Mantel-Haenszel odds ratio.
No estimate presented for categories with 5 or fewer subjects.
BUN indicates blood urea nitrogen.
Calibration and Discriminatory Ability of the Pneumonia Severity Index
The mean (SD) PSI score, which can be interpreted as the individual patient’s probability of death, was 0.28 (0.14) among patients who died and 0.11 (0.12) among survivors (p < .001). We assessed the discriminatory ability of the PSI in our group of patients using an ROC curve. The area under this curve for the PSI was 0.847, significantly different from 0.5 (p < .001), which indicates good ability to discriminate patients who die from those who do not, similar to the results of Fine at al.8
When we divided the patients into deciles based on predicted risk as suggested by Hosmer and Lemeshow, the PSI score was a strong predictor of mortality, with numbers of deaths increasing for each increment in PSI (p < .001) (Fig. 1).11 However, when we compared the number of predicted deaths with the observed number in the upper six deciles for which the expected number of deaths exceeded 5, the tendency of the PSI to overpredict deaths was present in all categories (Fig. 1), with 119 predicted deaths compared with 49 observed, indicating poor calibration (p≤ .001). Poor calibration, as reflected in a tendency to overpredict deaths, indicated a need to recalibrate the PSI before using it with our group of patients. We recalibrated the PSI by fitting a logistic model, as described in the Methods section. The estimated intercept was −1.0 (SD = 0.24), and the estimated coefficient of the transformed PSI score was 1.08 (SD = 0.15), not significantly different from 1.0 (p>.30). After recalibrating and forcing the coefficient of the transformed PSI score to be 1, the number of predicted deaths in the upper three deciles of risk for which the expected number of deaths exceeded 5 agreed closely with the number observed (p= .5) (Fig. 2). The discriminatory ability of the model was little affected, with the area under the ROC curve remaining unchanged at 0.847.
FIGURE 1.
Pneumonia severity index related to mortality.
FIGURE 2.
Recalibrated pneumonia severity index related to mortality.

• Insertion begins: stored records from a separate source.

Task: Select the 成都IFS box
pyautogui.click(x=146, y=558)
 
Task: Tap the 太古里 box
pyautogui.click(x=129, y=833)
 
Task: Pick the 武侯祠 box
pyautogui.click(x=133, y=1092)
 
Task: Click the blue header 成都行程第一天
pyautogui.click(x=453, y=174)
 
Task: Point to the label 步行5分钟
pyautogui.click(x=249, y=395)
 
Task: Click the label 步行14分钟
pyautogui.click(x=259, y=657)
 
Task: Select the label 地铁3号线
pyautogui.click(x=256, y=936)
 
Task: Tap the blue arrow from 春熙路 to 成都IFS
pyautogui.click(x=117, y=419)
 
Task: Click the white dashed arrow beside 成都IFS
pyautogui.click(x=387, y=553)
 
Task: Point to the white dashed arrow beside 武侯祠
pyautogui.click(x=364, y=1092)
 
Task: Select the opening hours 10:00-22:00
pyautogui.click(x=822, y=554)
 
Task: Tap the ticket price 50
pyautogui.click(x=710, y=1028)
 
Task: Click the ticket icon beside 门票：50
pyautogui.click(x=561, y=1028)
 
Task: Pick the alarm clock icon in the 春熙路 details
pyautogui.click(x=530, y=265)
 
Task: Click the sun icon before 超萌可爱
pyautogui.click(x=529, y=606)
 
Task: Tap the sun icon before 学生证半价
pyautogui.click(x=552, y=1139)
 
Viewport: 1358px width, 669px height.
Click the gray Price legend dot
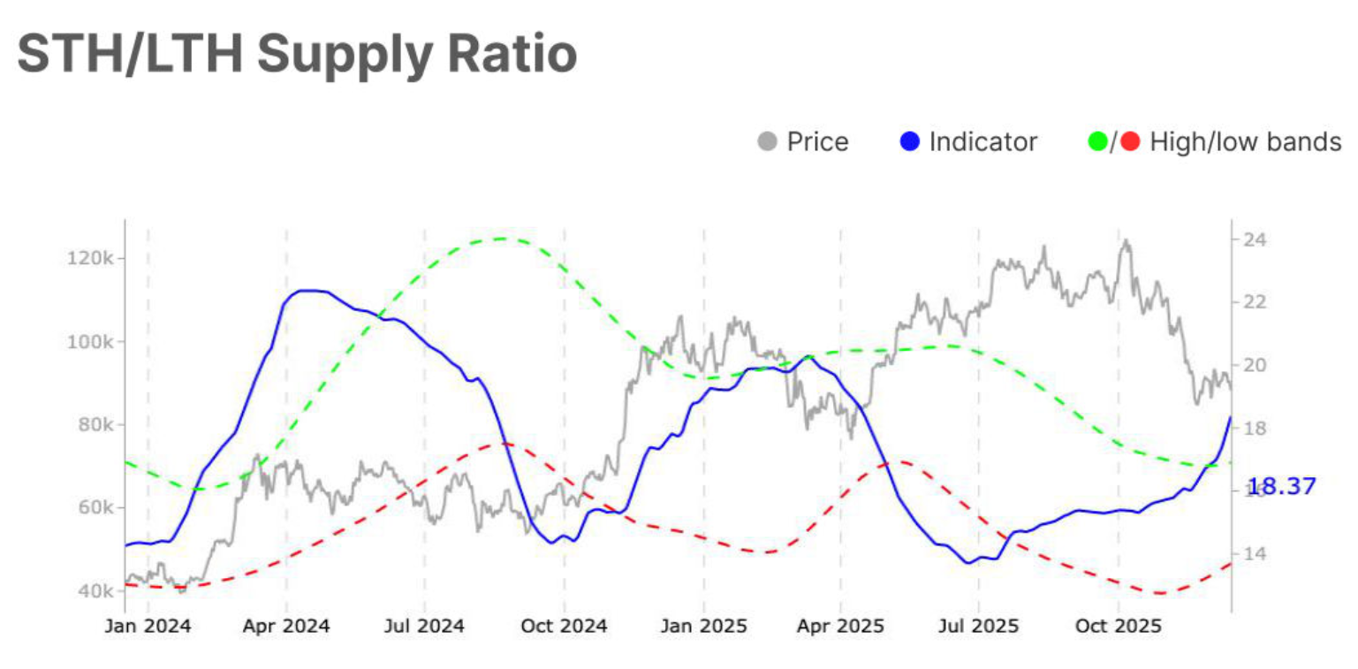coord(769,141)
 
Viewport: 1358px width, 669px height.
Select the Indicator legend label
coord(982,141)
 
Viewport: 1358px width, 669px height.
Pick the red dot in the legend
coord(1131,141)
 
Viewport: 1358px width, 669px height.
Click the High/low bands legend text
coord(1245,141)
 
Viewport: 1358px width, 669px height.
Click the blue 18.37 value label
coord(1281,486)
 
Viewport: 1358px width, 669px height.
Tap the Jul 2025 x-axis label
coord(978,627)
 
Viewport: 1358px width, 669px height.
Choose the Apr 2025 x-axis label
coord(840,627)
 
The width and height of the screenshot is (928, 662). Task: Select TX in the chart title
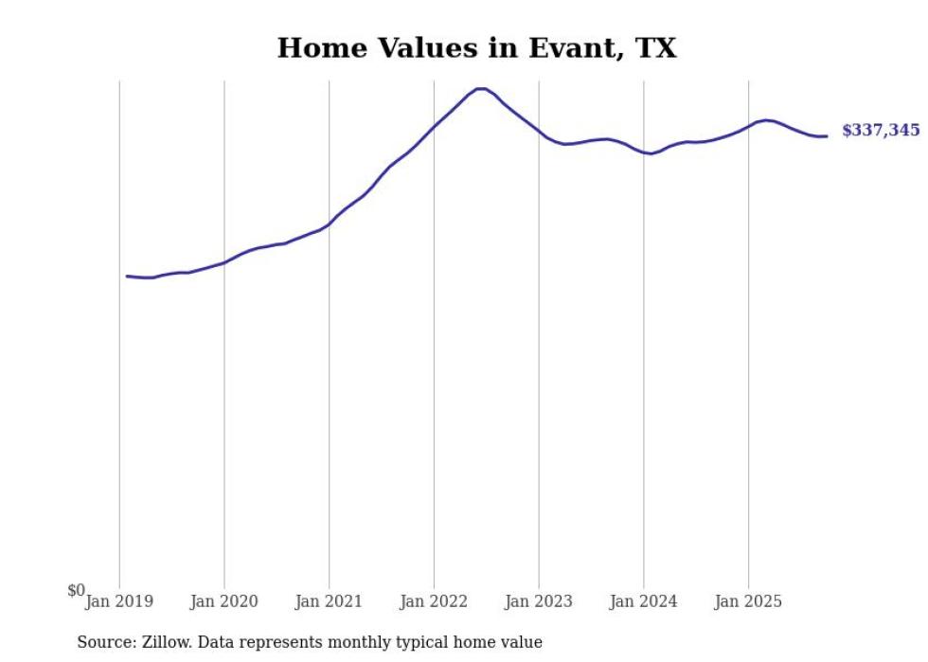(656, 48)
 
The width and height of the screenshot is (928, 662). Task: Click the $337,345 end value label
(880, 131)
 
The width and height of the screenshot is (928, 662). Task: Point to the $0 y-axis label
(76, 590)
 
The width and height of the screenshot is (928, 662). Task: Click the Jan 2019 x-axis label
(119, 601)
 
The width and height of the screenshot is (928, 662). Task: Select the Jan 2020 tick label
(223, 601)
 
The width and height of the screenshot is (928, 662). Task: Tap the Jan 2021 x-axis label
(329, 601)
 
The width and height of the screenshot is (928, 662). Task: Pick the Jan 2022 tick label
(434, 601)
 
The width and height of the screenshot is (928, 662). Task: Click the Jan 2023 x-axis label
(539, 601)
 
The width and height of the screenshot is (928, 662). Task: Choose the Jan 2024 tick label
(644, 601)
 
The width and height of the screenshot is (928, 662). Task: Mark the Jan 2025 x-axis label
(748, 601)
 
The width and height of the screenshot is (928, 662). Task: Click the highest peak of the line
(481, 89)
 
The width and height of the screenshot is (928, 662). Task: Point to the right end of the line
(827, 136)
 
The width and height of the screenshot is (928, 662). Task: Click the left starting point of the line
(127, 276)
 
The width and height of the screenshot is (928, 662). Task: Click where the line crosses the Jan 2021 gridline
(329, 224)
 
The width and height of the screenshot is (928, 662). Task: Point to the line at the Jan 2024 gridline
(644, 152)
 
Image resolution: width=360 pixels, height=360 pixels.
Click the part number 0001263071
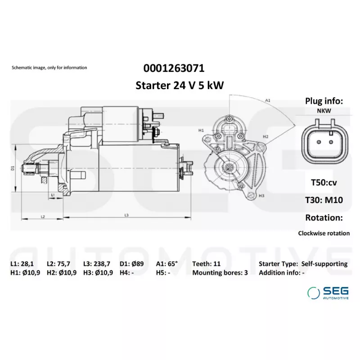click(174, 68)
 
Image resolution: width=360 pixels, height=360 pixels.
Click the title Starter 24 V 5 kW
click(180, 85)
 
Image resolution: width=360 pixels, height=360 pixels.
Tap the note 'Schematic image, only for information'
click(50, 68)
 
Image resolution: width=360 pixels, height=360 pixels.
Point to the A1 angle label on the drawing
click(268, 100)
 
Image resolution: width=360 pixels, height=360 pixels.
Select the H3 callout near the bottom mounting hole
click(261, 196)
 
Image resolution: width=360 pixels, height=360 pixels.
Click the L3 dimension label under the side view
click(126, 215)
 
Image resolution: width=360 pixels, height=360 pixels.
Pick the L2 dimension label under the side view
click(43, 216)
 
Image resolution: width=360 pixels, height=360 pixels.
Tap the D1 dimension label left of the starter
click(13, 168)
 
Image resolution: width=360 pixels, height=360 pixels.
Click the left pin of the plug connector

For further comparison to the original report of the PSI, we divided the patients into five groups based on percentiles of the PSI, using the same percentiles described by Fine et al.8 Interestingly, the predicted mortality for each category of risk was similar to that which Fine at al.8 predicted for their derivation cohort (Table 3) We also found a strong trend of increasing mortality with increasing PSI, but the PSI overpredicted mortality for each risk group. These results are, again, consistent with good discriminatory ability but poor calibration. After recalibration, the observed and expected numbers agreed more closely. For example, in the largest (severity class 2), the observed mortality was 1.8%, that predicted based on the PSI before recalibration was 6.0%, whereas that predicted by the recalibrated PSI was 2.1%.
Table 3.
Observed and Expected Deaths, Across Five Risk Groups *
| Pneumonia Severity Index (PSI) | ||||
|---|---|---|---|---|
| Severity Class | Patients, n | Observed Mortality, % | Predicted Mortality, †% | Originally PredictedMortality, ‡% |
| 0 | 14 | 0.0 | 0.2 | 0.0 |
| 1 | 123 | 0.0 | 0.2 | 0.5 |
| 2 | 585 | 1.8 | 6.0 | 5.0 |
| 3 | 290 | 13.1 | 26.0 | 23.1 |
| 4 | 12 | 0.0 | 64.0 | 66.0 |
Risk groups were defined by percentiles of PSI, so that relative proportions of patients in each group would be the same as those used by Fine et al.8
Mortality predicted by the PSI for our patients.

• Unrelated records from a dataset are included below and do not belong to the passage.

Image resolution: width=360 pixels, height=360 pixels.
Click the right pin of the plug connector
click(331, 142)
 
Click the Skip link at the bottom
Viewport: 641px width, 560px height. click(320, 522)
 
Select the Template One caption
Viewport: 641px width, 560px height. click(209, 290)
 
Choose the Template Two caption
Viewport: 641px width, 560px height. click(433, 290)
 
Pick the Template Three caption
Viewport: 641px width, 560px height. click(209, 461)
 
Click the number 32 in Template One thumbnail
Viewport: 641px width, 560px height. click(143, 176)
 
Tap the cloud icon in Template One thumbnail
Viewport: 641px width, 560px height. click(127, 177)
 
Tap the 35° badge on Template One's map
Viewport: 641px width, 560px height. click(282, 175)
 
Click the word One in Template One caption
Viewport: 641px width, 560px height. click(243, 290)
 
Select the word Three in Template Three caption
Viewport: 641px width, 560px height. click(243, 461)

For comparison, mortality was predicted by the PSI by Fine et al., 8 for their validation cohort, by severity class.
DISCUSSION
The utility of a standard prediction model like the PSI is uniformity of measurement across populations and studies. For example, Iezzoni and her colleagues used two clinical indices based on the MedisGroups and a modification of the APACHE III scoring systems and three administrative models to predict severity of illness in patients with CAP.4,18 They found that as many as 25% of patients were assigned very different estimates of risk in pairwise comparisons among combinations of the different scores.18 Thus, different severity indices used to adjust mortality, or other outcomes of care of CAP among hospitals (or other patient groupings), might result in different conclusions.

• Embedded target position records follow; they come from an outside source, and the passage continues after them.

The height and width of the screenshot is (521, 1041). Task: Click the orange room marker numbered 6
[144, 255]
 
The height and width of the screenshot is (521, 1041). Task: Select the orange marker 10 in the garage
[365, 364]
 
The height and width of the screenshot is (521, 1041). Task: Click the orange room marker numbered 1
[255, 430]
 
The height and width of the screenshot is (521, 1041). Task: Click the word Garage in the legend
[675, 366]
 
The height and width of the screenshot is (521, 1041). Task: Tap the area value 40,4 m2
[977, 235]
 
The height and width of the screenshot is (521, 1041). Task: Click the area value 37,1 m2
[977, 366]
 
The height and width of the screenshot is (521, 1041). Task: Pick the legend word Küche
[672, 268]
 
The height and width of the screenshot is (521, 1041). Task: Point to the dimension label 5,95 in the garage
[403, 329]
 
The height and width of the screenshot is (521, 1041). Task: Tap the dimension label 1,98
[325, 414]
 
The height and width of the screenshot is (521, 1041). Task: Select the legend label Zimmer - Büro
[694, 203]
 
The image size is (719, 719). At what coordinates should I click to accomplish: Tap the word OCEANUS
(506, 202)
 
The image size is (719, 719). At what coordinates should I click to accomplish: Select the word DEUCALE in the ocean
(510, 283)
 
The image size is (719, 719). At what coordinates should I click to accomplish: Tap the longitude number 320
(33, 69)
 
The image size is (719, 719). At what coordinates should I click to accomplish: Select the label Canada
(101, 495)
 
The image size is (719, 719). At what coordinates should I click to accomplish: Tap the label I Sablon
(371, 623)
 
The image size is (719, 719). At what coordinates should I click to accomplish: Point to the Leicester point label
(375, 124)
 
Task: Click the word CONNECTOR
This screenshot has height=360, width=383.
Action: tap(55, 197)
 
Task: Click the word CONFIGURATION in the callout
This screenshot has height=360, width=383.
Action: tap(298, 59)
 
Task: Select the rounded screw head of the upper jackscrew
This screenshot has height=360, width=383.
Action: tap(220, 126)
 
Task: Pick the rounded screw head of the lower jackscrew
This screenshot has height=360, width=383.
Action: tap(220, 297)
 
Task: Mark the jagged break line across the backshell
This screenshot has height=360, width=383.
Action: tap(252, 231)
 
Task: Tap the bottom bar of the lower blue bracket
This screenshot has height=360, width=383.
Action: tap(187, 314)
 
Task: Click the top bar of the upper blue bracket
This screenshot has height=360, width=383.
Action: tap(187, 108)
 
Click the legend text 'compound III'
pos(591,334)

Iezzoni et al. found the greatest agreement between the two clinical scores.18 While clinically based severity-of-illness measures may be superior for estimating risk of mortality in patients with CAP, are there reasons in addition to its clinical basis to prefer the PSI over previously studied indices like the MedisGroups and APACHE III scores? The PSI has two features that recommend it as a strong candidate for a standardized prediction rule for CAP. First, it is specific for CAP, and some evidence suggests that disease-specific indices may provide more accurate estimates of risk than do global severity indices.19,20 Second, the parameters for the PSI that allow calculation of patient-specific risk estimates, unlike those for the proprietary models, have been published, allowing independent use of the Fine model.8
Other desirable characteristics of the PSI are that it directly yields a patient-specific estimate of mortality risk, uses information readily available for most patients, and uses predictors measured at or near the time of admission. Although we found that some of the patient attributes in the PSI were not strong risk factors in our population, all of the risk estimates were consistent with those reported for the PSI. It is important to note that the absence of statistical significance for individual risk factors does mean that the model is not useful in our population. It is not unexpected that risk factors for death in patients with CAP will differ among studies.21 Differences may arise from many sources including study design, methods of patient enrollment and follow-up, selection of prognostic factors measured and methods of measurement, definitions of outcomes, source of patients, and sample size.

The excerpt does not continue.